Lors de l'audience, M. et Mme [F] étaient représentés par leur conseil, Me Sonia Montfront, qui a expliqué son absence à l'audience du 15 octobre 2024 par des problèmes de santé. Me Montfront a indiqué être dans l'impossibilité de produire un certificat médical ou toute autre pièce justificative.

Sur le fond, les appelants ont sollicité l'infirmation du jugement subordonnant la suspension de l'exigibilité de leurs dettes à la vente de leur bien immobilier.

Ils ont déclaré avoir obtenu un accord oral avec leur banque. Par ailleurs, ils ont expliqué avoir apuré certaines de leurs dettes depuis le jugement. Enfin, ils ont indiqué mettre de l'argent de côté afin de rembourser le reste de leurs créanciers.

Les autres parties n'ont pas comparu.

L'affaire a été mise en délibéré au 27 mai 2025.

MOTIFS DE LA DECISION

Sur la demande de relevé de caducité

En application de l'article 468 du code de procédure civile, si, sans motif légitime, le demandeur ne comparaît pas, le défendeur peut requérir un jugement sur le fond qui sera contradictoire, sauf la faculté du juge de renvoyer l'affaire à une audience ultérieure. Le juge peut aussi, même d'office, déclarer la citation caduque. La déclaration de caducité peut être rapportée si le demandeur fait connaître au greffe dans un délai de quinze jours le motif légitime qu'il n'aurait pas été en mesure d'invoquer en temps utile. Dans ce cas, les parties sont convoquées à une audience ultérieure.

En l'espèce, par arrêt en date du 17 décembre 2024, la cour a prononcé la caducité de la déclaration d'appel de M. et Mme [F], ceux-ci, non excusés, n'ayant pas comparu à l'audience du 15 octobre 2024.
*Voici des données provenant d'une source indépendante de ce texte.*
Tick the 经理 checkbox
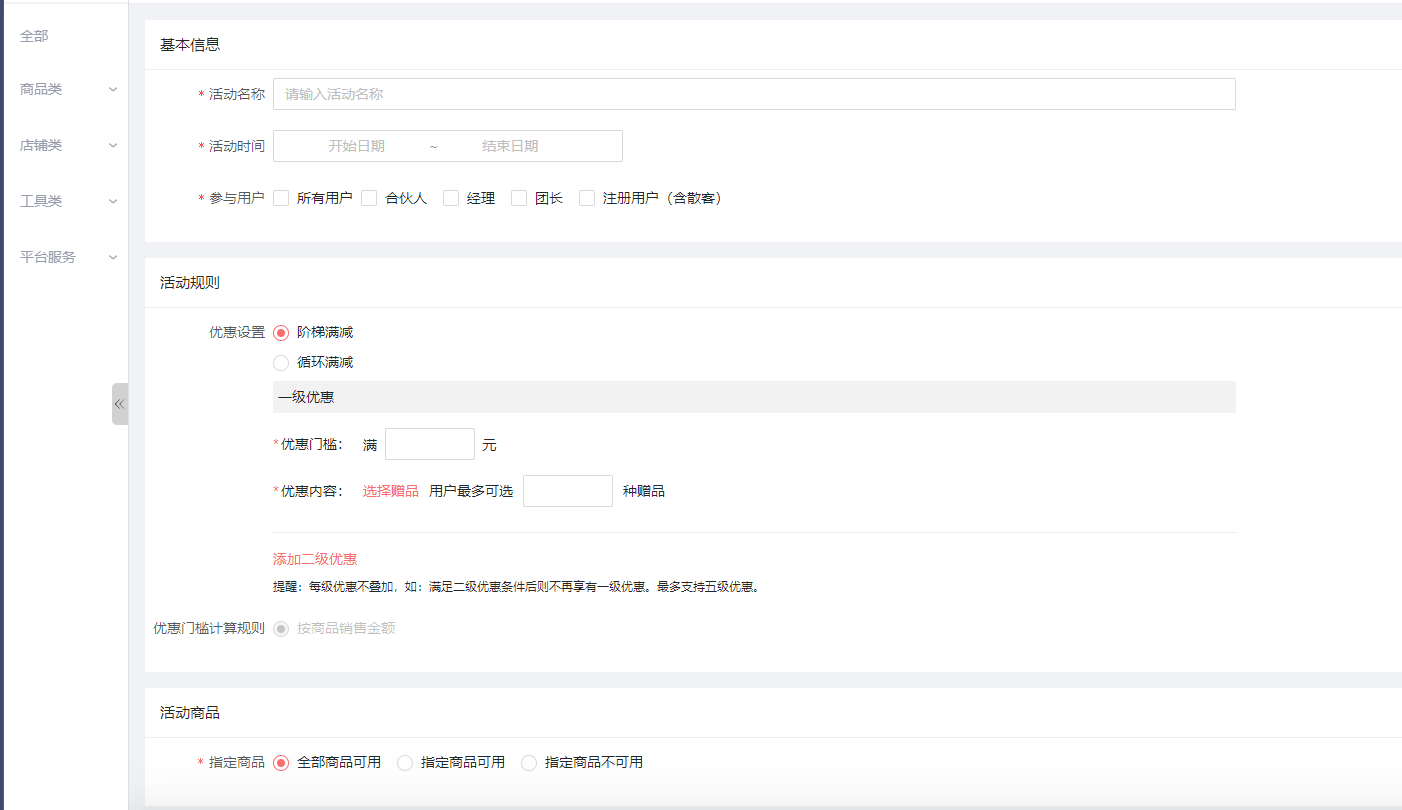The image size is (1402, 810). point(451,198)
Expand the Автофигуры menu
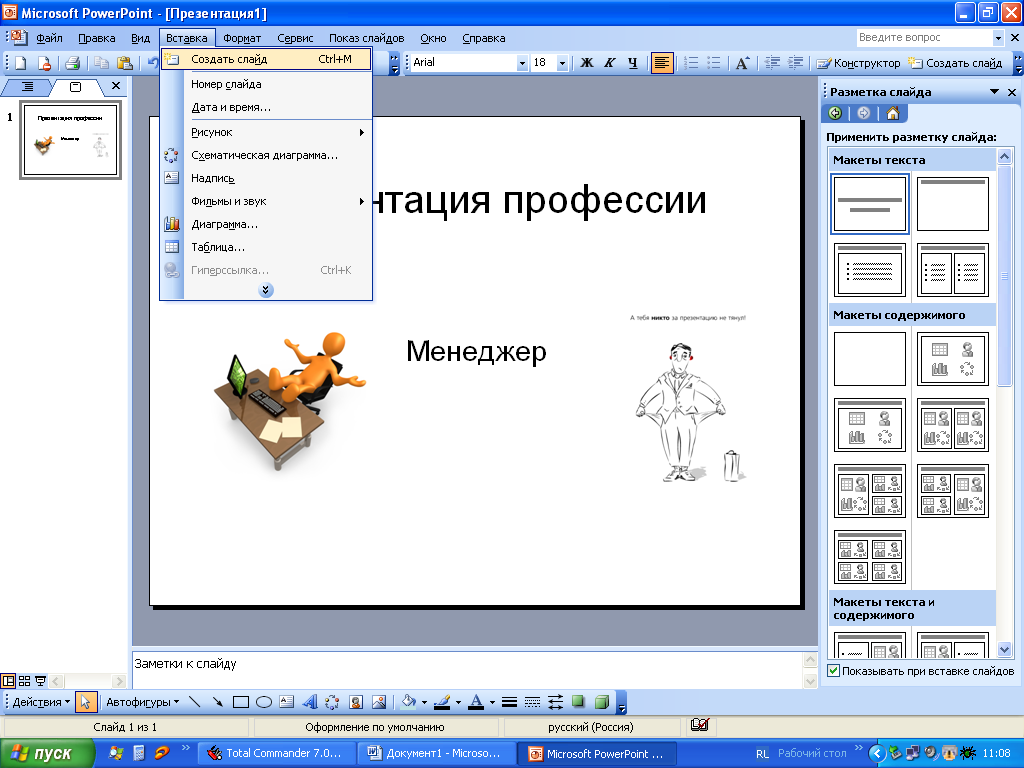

Par requête du 30 décembre 2024, ils ont sollicité un relevé de cette caducité au motif que leur conseil n'avait pas pu se déplacer à l'audience pour raisons de santé.

Cependant, si le conseil des appelants explique avoir été souffrant le jour de l'audience, il n'évoque et a fortiori ne justifie pas de son impossibilité de se déplacer par un certificat médical ou toute autre pièce attestant de son état de santé. Par ailleurs, il n'a pas fait connaître son indisponibilité et ne s'est pas davantage fait substituer pour présenter une demande de renvoi de l'affaire à une audience ultérieure.

Dans ces conditions, M. et Mme [F] ne justifient d'aucun motif légitime de nature à fonder le relevé de caducité demandé, de sorte que leur demande sera rejetée.

Les dépens d'appel seront laissés à la charge du Trésor public compte tenu des difficultés financières des débiteurs.

PAR CES MOTIFS

La cour, statuant par mise à disposition au greffe, par arrêt réputé contradictoire et rendu en dernier ressort,

Rejette la demande de relevé de caducité de l'appel présentée par M. [P] [F] et Mme [B] [I], épouse [F] ;

Laisse les dépens à la charge du Trésor public.